Tax the rich: the Belgian way

Belgium | The AB-InBev connection is spurious at best, but this has not stopped Belgian media to sell a bizarre story about tax planning gone wrong as a love and crime story, involving the late Amicie de Spoelberch, her heirs, a corrupt lawyer and finally the Belgian tax man.

Belgian media reported on 31 May 2021 that the authorities have approached the heirs of Ms de Spoelberch, herself an heiress to shares in the Artois brewery (which became Interbrew, then InBev and lastly AB-InBev) over outstanding inheritance taxes. Ms de Spoelberch’s estate at her death in 2008 was valued at nearly EUR 590 million, consisting mainly of AB-InBev shares.

The funny thing is that only thirteen years after the death of Viscountess Amicie de Spoelberch, her full title, the Belgian tax authorities discovered that some inheritance tax is due to them. At the time, the tax was paid in Luxembourg, probably for the simple reason that it would have been far lower than in Belgium.

Late-life love

As the newspaper Le Soir has the story, Ms de Spoelberch, at the age of 79, married the much younger Belgian Serb Luko Bailo in 2001. She then went on to adopt his two sons from a previous marriage, Alexis and Patrice. That made them her legal heirs. Mr Bailo, a certified engineer (according to his website) and a gambler who had several brushes with the law (according to Le Soir), died in 2004, after which she tried to disinherit her two adopted sons.

When she died in 2008, the sons continued to fight for their inheritance.
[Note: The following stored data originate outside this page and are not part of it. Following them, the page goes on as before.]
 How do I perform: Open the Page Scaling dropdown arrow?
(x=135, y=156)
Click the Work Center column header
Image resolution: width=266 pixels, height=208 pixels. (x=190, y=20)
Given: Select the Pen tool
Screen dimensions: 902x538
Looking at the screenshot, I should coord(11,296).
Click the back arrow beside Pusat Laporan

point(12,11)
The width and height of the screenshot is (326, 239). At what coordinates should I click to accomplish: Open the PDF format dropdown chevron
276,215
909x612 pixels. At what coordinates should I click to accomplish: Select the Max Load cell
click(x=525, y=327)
Her fortune, consisting of millions of AB-InBev shares, was held in an offshore company in the famous tax haven of the British Virgin Islands. In 2010, a secret agreement was signed by all parties involved in Geneva, which put an end to the quarrels.

Who leaked the agreement?

Somehow Le Soir was able to have a look at the agreement. Per its report, Alexis and Patrice Bailo received EUR 589 million (then USD 712 million) in 2010, the rest went to the Roger de Spoelberch Foundation, Amicie’s brother. The agreement stated that the inheritance was to be paid in Luxembourg, not in Belgium.

Eleven years later, the Belgian taxman wants his share of the brothers’ windfall. The taxman thinks its claims have not lapsed yet. The Roger de Spoelberch Foundation, on the other hand, responded that it is not a debtor of the outstanding Belgian inheritance tax, and that it will contest the taxman in court.

Enter a corrupt lawyer

These are not the only battles over Ms de Spoelberch’s fortune. In 2015, it became known that the Belgian lawyer Farida Chorfi, who initially represented Alexis and Patrice Bailo against Ms de Spoelberch, was on trial in Luxembourg, after the brothers accused her of being behind the disappearance of USD 60 million worth of AB-InBev shares from a Luxembourg family vault in 2004. This was reported by Reuters.
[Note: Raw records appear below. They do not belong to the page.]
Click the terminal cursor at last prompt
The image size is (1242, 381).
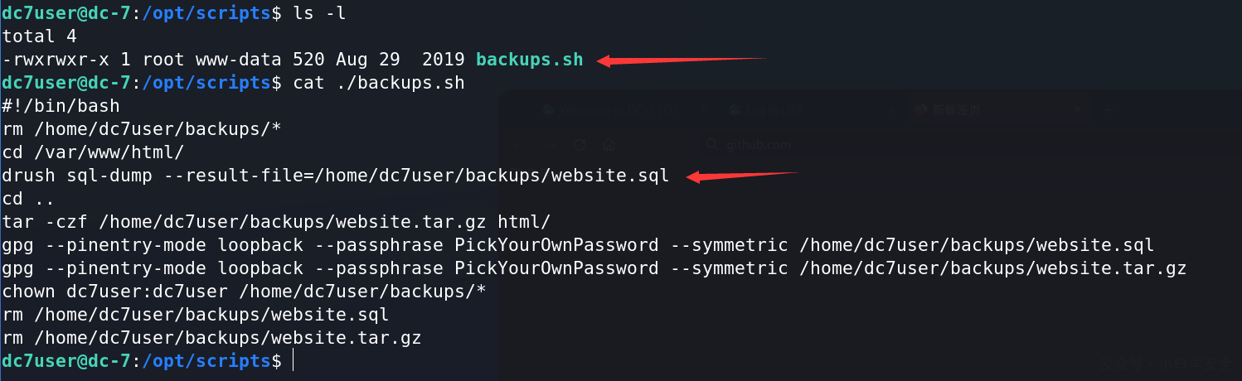[292, 361]
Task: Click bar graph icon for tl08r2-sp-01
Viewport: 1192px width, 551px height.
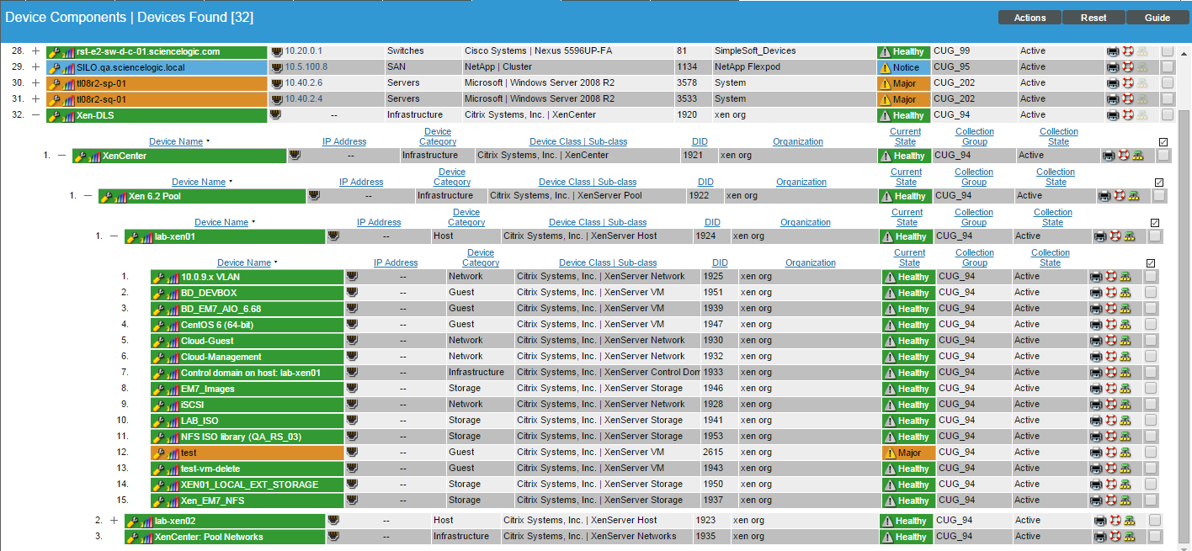Action: [x=68, y=84]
Ms Chorfi had also tried to get a notary to approve a will, which would have made her heir to Ms de Spoelberch’s estate. The notary sensed that something was fishy and warned the viscountess, who lodged a complaint. The lawyer was convicted in Luxembourg for attempted fraud, fled, was arrested in Greece and extradited to Switzerland, where she was convicted of another money laundering offence. She was extradited to Luxembourg to serve her sentence.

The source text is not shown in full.